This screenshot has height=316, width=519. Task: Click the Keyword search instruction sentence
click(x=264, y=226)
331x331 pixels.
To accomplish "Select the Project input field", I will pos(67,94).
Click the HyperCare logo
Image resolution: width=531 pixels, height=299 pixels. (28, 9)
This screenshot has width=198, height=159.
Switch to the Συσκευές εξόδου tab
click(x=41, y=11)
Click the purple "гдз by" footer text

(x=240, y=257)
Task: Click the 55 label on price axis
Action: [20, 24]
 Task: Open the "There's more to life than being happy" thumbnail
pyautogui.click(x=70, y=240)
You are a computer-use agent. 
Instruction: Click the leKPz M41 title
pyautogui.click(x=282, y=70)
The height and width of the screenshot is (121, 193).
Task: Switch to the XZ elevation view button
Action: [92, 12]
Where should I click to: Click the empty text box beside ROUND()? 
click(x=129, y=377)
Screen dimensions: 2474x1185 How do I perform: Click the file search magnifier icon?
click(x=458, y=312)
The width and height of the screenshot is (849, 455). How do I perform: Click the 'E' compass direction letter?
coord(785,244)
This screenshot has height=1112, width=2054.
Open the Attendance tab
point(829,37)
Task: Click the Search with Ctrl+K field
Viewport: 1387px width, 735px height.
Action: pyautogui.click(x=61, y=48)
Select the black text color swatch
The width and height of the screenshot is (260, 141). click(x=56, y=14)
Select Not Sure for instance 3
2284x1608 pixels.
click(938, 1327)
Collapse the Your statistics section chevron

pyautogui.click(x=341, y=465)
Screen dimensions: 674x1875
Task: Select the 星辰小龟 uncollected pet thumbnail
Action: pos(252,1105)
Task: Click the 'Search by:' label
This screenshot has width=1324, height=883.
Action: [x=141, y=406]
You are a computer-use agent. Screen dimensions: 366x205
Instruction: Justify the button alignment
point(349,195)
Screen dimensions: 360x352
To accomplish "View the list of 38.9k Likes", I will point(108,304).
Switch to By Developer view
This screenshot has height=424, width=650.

▸ **WHAT IS EXPECTED**:
Copy the entries word for word, starting at the line that contains "You are a computer-use agent. Screen" and ending at the last line of the entries.

▸ **RESULT OF THE TASK**:
You are a computer-use agent. Screen dimensions: 366x205
Instruction: Justify the button alignment
point(349,195)
Screen dimensions: 360x352
To accomplish "View the list of 38.9k Likes", I will point(108,304).
Switch to By Developer view
This screenshot has height=424, width=650.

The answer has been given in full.